Scientists from two European-funded groups - EuroStemCell (European Consortium for Stem Cell Research) and ESTOOLS - are working together to call for a relaxation of current laws, particularly in Germany and Italy, in the hope that their European counterparts are able to collaborate on international projects without fear of legal reprisal.
Currently, stem cell legislation differs across Europe. Projects that are perfectly legal in Sweden and the UK could result in a three-year prison sentence in Germany.
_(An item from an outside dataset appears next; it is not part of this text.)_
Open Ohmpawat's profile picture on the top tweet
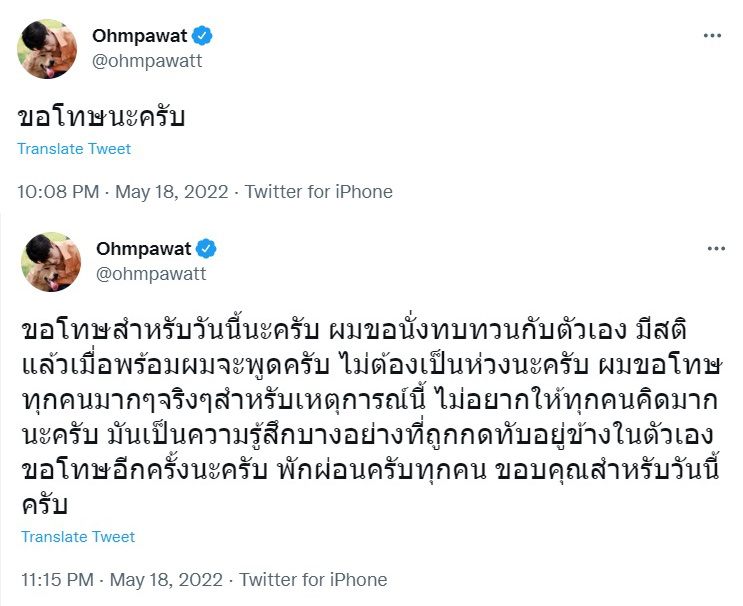The width and height of the screenshot is (743, 606). coord(48,48)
Researchers from countries with very restrictive legislation might also become liable by taking on coordinating positions in other European institutions.
Professor Peter Andrews, from the University of Sheffield’s Centre for Stem Cell Biology and coordinator of the ESTOOLS consortium, said: “Despite common funding through the 6th and 7th framework of the European Commission, current legislation means that scientists within Europe cannot freely exchange personnel and cell lines.
“This has huge consequences for stem cell research in Europe, limiting the ability of researchers with different expertise in different countries to work together for the common good.”
Austin Smith, Director of the Wellcome Trust Centre for Stem Cell Research, added: “EuroStemCell scientists from across Europe are working together to compare embryonic and tissue stem cells and their potential for medical applications. However, the situations in Germany and Italy present constant difficulties because our colleagues in these countries may be punished for taking part in research activities of the project.”
The announcement by the scientists follows the joint workshop on ‘Ethical aspects of stem cell research in Europe’ held in Berlin in April this year.